(begin)

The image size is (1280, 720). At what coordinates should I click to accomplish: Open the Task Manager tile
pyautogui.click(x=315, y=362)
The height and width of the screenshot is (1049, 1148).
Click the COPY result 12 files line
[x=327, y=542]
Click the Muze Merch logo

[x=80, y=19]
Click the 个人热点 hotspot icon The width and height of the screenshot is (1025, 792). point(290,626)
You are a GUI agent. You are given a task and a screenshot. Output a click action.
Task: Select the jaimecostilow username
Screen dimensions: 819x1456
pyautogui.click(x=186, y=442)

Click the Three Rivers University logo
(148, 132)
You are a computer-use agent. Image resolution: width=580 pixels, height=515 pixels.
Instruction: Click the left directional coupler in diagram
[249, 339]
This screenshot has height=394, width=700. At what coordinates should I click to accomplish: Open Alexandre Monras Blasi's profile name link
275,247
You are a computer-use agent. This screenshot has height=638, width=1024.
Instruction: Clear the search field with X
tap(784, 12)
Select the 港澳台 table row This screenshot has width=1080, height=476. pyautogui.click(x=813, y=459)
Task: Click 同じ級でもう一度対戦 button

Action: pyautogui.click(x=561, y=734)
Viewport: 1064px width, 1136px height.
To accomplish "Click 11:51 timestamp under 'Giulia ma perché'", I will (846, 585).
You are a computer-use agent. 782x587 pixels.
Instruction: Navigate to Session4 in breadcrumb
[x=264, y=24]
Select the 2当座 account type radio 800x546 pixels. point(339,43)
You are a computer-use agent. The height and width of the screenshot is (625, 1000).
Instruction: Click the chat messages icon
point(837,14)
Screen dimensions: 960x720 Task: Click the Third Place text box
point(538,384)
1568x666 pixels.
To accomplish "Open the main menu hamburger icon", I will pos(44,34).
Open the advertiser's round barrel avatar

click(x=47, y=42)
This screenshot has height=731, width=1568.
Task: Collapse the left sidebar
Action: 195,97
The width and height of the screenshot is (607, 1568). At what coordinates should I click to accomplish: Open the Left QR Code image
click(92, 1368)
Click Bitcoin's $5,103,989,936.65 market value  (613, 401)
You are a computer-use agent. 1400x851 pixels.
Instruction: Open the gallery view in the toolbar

(end)

What is being asked =>
Reproduce all of the data above, putting "desktop agent" wherever "computer-use agent" occurs and changing nothing else.

Exercise answer =>
The image size is (1280, 720). At what coordinates should I click to accomplish: Open the Task Manager tile
pyautogui.click(x=315, y=362)
The height and width of the screenshot is (1049, 1148).
Click the COPY result 12 files line
[x=327, y=542]
Click the Muze Merch logo

[x=80, y=19]
Click the 个人热点 hotspot icon The width and height of the screenshot is (1025, 792). point(290,626)
You are a GUI agent. You are given a task and a screenshot. Output a click action.
Task: Select the jaimecostilow username
Screen dimensions: 819x1456
pyautogui.click(x=186, y=442)

Click the Three Rivers University logo
(148, 132)
You are a desktop agent. Image resolution: width=580 pixels, height=515 pixels.
Instruction: Click the left directional coupler in diagram
[249, 339]
This screenshot has height=394, width=700. At what coordinates should I click to accomplish: Open Alexandre Monras Blasi's profile name link
275,247
You are a desktop agent. This screenshot has height=638, width=1024.
Instruction: Clear the search field with X
tap(784, 12)
Select the 港澳台 table row This screenshot has width=1080, height=476. pyautogui.click(x=813, y=459)
Task: Click 同じ級でもう一度対戦 button

Action: pyautogui.click(x=561, y=734)
Viewport: 1064px width, 1136px height.
To accomplish "Click 11:51 timestamp under 'Giulia ma perché'", I will (846, 585).
You are a desktop agent. 782x587 pixels.
Instruction: Navigate to Session4 in breadcrumb
[x=264, y=24]
Select the 2当座 account type radio 800x546 pixels. point(339,43)
You are a desktop agent. The height and width of the screenshot is (625, 1000).
Instruction: Click the chat messages icon
point(837,14)
Screen dimensions: 960x720 Task: Click the Third Place text box
point(538,384)
1568x666 pixels.
To accomplish "Open the main menu hamburger icon", I will pos(44,34).
Open the advertiser's round barrel avatar

click(x=47, y=42)
This screenshot has height=731, width=1568.
Task: Collapse the left sidebar
Action: 195,97
The width and height of the screenshot is (607, 1568). At what coordinates should I click to accomplish: Open the Left QR Code image
click(92, 1368)
Click Bitcoin's $5,103,989,936.65 market value  (613, 401)
You are a desktop agent. 1400x851 pixels.
Instruction: Open the gallery view in the toolbar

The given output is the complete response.